* Supplied material
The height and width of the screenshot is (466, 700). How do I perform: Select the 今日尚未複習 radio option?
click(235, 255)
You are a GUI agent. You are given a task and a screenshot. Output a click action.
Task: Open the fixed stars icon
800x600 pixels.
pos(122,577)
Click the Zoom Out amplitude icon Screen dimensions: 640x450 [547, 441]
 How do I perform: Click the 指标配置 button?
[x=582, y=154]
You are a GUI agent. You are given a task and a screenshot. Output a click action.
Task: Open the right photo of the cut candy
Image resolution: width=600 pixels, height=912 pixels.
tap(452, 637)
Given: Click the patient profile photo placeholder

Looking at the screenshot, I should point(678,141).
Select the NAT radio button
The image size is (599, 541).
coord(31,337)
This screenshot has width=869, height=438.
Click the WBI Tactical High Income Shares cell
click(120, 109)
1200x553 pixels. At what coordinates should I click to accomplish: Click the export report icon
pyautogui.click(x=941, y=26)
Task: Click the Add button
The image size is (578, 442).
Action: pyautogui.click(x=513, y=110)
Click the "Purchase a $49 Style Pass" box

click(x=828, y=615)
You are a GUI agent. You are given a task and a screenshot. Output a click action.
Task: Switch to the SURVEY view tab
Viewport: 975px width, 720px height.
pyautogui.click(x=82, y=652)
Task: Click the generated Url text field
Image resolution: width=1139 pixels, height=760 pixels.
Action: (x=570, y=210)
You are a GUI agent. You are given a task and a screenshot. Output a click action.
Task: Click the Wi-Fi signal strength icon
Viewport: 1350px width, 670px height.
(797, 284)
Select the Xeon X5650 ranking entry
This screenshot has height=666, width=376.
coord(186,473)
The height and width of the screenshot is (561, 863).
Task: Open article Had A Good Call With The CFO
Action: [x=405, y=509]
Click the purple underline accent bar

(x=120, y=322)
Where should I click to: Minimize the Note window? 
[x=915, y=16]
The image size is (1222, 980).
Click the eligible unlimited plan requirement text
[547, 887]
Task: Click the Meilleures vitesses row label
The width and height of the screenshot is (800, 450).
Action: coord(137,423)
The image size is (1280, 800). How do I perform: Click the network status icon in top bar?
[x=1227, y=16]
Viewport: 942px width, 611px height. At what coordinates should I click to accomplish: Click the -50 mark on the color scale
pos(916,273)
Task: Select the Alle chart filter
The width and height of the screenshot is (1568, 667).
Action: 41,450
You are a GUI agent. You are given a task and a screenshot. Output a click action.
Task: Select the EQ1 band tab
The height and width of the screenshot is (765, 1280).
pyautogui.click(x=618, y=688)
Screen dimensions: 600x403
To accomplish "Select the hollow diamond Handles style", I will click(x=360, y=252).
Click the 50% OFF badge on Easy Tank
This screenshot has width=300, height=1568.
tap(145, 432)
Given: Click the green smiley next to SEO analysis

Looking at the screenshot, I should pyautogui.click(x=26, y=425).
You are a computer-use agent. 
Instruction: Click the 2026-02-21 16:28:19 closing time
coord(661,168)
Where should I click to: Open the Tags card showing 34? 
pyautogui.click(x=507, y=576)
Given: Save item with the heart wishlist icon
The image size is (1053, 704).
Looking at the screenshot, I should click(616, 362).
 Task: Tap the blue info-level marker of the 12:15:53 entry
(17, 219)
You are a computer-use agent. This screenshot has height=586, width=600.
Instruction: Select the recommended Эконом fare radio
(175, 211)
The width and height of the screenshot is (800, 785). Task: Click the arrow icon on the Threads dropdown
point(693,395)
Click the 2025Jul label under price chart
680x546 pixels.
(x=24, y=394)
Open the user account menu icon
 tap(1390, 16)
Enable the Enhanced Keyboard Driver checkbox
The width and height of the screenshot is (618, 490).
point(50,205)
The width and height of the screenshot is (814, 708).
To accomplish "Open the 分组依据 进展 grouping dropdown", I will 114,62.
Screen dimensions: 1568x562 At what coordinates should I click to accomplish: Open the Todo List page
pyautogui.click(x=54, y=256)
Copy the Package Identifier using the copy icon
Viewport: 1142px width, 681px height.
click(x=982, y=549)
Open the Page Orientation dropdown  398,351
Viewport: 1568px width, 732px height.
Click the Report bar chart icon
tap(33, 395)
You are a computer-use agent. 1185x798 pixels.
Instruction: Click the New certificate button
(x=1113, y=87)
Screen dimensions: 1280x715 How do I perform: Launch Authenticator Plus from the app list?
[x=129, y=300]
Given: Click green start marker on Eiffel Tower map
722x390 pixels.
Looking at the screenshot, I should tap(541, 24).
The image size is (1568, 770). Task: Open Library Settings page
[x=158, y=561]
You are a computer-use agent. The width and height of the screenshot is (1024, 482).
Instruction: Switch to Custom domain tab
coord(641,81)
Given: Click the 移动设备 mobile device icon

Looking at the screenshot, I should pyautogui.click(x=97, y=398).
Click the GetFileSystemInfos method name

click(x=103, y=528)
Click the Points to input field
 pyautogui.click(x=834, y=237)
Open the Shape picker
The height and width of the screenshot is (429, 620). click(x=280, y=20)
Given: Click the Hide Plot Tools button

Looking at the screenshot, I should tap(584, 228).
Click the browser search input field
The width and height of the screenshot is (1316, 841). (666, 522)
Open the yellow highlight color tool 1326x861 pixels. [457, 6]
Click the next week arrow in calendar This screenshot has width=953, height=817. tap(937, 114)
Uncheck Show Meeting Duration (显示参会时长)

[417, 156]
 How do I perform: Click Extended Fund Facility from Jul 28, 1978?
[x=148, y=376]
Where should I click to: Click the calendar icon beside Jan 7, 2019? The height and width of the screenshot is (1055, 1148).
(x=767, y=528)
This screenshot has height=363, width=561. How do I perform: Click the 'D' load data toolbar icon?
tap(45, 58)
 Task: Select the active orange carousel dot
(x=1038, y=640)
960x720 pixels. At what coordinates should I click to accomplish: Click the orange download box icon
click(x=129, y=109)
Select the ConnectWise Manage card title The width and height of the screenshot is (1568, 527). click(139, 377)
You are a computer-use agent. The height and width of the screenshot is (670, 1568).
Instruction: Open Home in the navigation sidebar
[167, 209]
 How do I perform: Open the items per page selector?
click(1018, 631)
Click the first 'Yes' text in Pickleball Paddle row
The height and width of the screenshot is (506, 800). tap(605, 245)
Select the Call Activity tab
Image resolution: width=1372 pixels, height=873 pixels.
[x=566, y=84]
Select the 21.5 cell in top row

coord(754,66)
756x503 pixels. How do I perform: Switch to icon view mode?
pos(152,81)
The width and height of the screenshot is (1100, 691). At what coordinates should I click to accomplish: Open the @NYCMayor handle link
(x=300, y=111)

* Exercise brief
The answer must be one number: how many lines in the material above contain the word "computer".

* Answer area
5